Task inputs -
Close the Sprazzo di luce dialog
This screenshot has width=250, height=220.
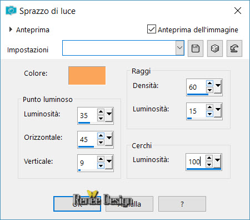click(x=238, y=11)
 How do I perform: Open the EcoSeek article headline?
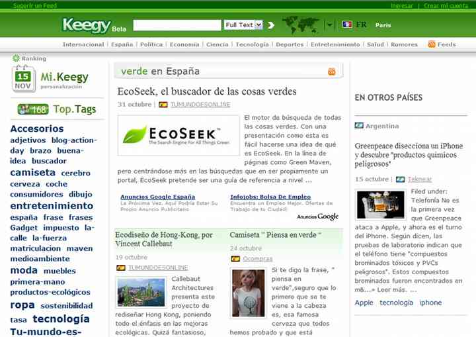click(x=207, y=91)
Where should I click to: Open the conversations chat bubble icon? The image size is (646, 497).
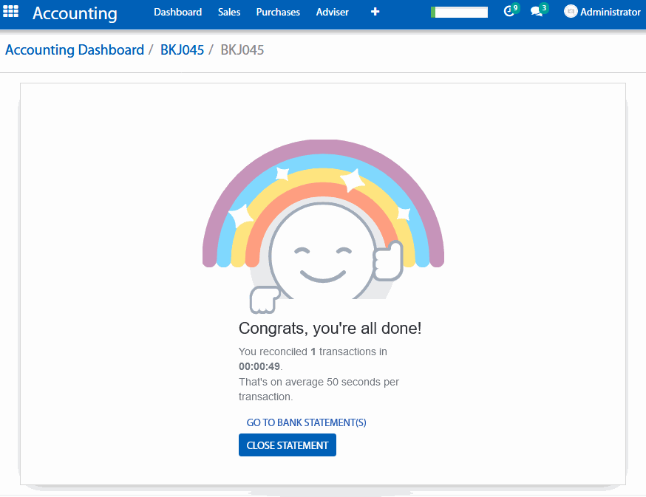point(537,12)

---

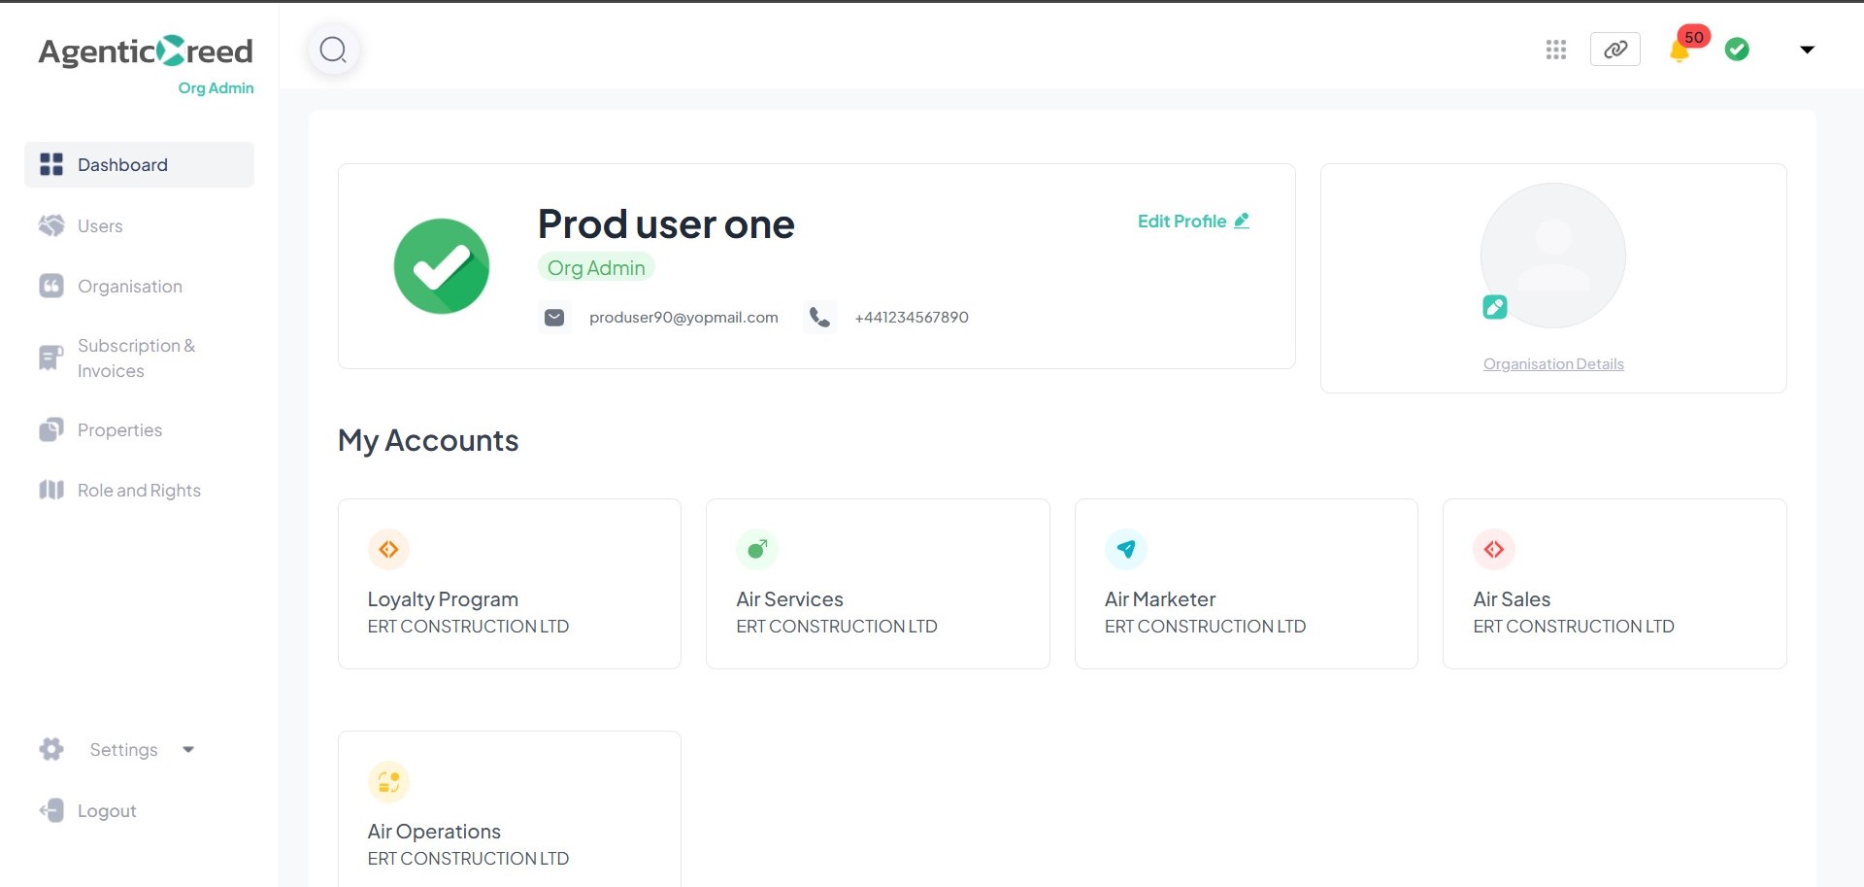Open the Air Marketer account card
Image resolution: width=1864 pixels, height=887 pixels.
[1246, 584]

Requirement - Can you express the items between the lines holding "How do I perform: Open" and "point(537,12)", inclusive, as a numbered list with blank lines left out and the pictures omitted?

Written answer -
1.  How do I perform: Open the EcoSeek article headline?
2. click(x=207, y=91)
3. Where should I click to: Open the conversations chat bubble icon? The image size is (646, 497).
4. point(537,12)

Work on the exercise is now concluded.